MessengerBus allows your application to subscribe and publish events form different parts of your application while giving you the flexibility of a loosely coupled architecture.
MvvmCross provides its own built in Event aggregation Messenger: MvxMessenger with the twist that it is implemented using WeakReferences. (I talked more about WeakReferences in my Post about Memory and Performance.) In short, WeakReferences helps in preventing Strong object references thus reducing memory leaks; making it the best contender tool of its kinds for mobile apps.
MvxMessenger is easy to integrate in your application, however its use is intricate and often leads users to bugs that they are not expecting.
“My View is no longer visible on screen but I keep getting subscription notifications in my ViewModel”

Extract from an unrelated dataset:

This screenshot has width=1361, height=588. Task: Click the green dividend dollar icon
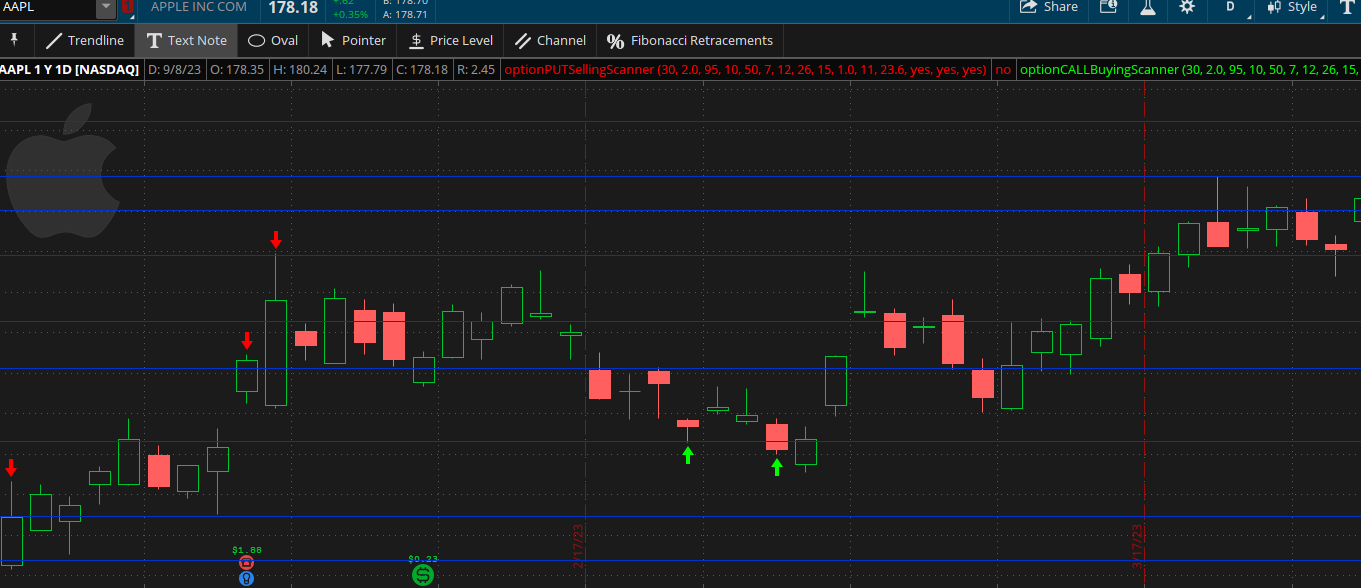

This is a recurring question I get from developers. First, If you read my blog post about avoiding memory performance issues with Xamarin, this shouldn’t be happening to you. One of the beauties of the MvvmCross framework is that fact that it promises all the viewlifecycle calls to your ViewModel, this you should be using the `ViewWillAppear` and `ViewWillDisappear` respectively to subscribe and unsubscribe events.
You may ask, “MvvmCross uses WeakReferences, why am is my ViewModel still receiving notifications even when the View is disposed?“
If this question popped up in your mind, good job! In fact, iOS or and Android will usually dispose views when it is no longer part of the View hierarchy or Navigation Stack as long as there are no strong references preventing the OS from doing so.
Trick: Since all Native objects implements the IDisposable Interface in Xamarin, a trick I have used throughout the years to is to override the Dispose() method and log that the view is effectively being disposed. This allows you to know when a View is retained in memory by just looking at your console logs while debugging.
However, the View being disposed does not guarantee that its associated ViewModel is also disposed. iOS has its own Garbage collection strategy, on top of that Xamarin has its own algorithms to determine when objects should be disposed as part of its runtime. That said, you ViewModel may still be in memory while it is scheduled to be disposed.
The #1 rule that will prevent your form a lot of headaches is to Always make sure your subscription tokens are disposed when you no longer need them.